Em qualquer situação, o sofrimento é igual
Enquanto
ela namorava o caixa do Banco em que tinha conta, tudo andava bem. O rio fazia
o seu caminho incólume, sensato e previsível como um rio deve ser. E parecer.
Havia jantares à luz de velas em que o
caixa cozinhava, servia e lavava as louças antes de abrir outra garrafa de
vinho e se acomodar junto dela para assistir a um filme de terror.
A acordava com café na cama e uma rosa
vermelha para alegrar o dia, antes de colocar o paletó azul, ajeitar a gravata
e sair assoviando um samba patético dessas rádios FM direcionadas a determinado
público.
Eram dias rotineiros e sem medo de
coisa alguma. Uma vidinha tranquila, sem sal, sem surpresas. O que a maioria
dos viventes deveriam desejar em um mundo ideal.
Então surgiu uma pedra no meio do
caminho, maior do que a pedra do famoso poeta para atrapalhar a rotina
modorrenta com a qual ela estava acostumada.
Uma troca se fez necessária e nossa
heroína aplicou um bico na parte traseira da anatomia do pobre caixa, passando
a relacionar-se com um gerentão da mesma agência. A partir desse instante houve
mudanças sutis que em pouco tempo se tornaram radicais.

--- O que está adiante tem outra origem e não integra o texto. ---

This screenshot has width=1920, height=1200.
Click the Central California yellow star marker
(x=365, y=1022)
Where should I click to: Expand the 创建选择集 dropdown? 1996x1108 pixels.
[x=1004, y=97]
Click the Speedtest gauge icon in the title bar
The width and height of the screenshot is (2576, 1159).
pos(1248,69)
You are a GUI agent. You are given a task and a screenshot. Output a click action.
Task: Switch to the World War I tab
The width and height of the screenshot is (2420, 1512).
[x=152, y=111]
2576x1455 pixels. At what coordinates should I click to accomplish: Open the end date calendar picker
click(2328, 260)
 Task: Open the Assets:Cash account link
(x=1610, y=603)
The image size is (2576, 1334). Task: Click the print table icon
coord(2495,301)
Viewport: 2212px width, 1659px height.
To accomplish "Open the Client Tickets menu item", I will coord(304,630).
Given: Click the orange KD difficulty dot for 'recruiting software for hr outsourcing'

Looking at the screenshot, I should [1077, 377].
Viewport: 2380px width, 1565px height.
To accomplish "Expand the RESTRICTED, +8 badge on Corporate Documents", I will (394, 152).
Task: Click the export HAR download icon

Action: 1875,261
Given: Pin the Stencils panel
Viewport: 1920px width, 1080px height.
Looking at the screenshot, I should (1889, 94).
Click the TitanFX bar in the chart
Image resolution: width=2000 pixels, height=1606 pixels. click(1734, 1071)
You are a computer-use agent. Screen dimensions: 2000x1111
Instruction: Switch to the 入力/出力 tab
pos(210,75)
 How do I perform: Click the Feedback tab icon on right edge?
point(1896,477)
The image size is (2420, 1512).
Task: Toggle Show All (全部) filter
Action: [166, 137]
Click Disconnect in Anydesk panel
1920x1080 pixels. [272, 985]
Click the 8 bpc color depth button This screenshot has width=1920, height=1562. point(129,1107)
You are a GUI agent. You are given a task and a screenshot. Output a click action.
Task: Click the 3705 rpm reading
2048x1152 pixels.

O caixa, apalermado pelo tombo passou
a cometer dezenas de falhas, culminando com um desfalque que o fez perder o
emprego e puxar alguns anos de cadeia, com o coração partido e sem perspectiva
de recuperação.
O
gerentão chegou arrebentando na ostentação, oferecendo regalias nunca antes por
ela conhecidas; passeios de carro importado, flores às dúzias, das mais
exóticas e caras entregues sempre por um funcionário da floricultura...
Gabou-se do quanto faturava para a empresa e para si mesmo, falou de ações e
investimentos, valorizou os contatos para escolher as festas mais lucrativas,
lotadas de pessoal influente em vez de momentos íntimos de diversão. Nada de
amigos, apenas parceiros de negócios.
Em pouco tempo ela começou a enxergar
a si mesma como a esposa-troféu, alimentada, vestida e treinada como a um rato
de estimação, para ser exibida convenientemente de tempos e tempos.
A vida financeira bem resolvida
suplantou a vida amorosa saudável e tranquila.
Hoje ela se pergunta se a decisão
tomada foi a correta, abandonando o caixa pelo conteúdo da caixa, a dádiva de
um amor tranquilo pela classe de um amor ao dinheiro.
No final das contas chegou à conclusão
de que existe um empate no que diz respeito a ambos meios de “amar”, e diz
respeito ao sofrimento. É igual em qualquer das situações.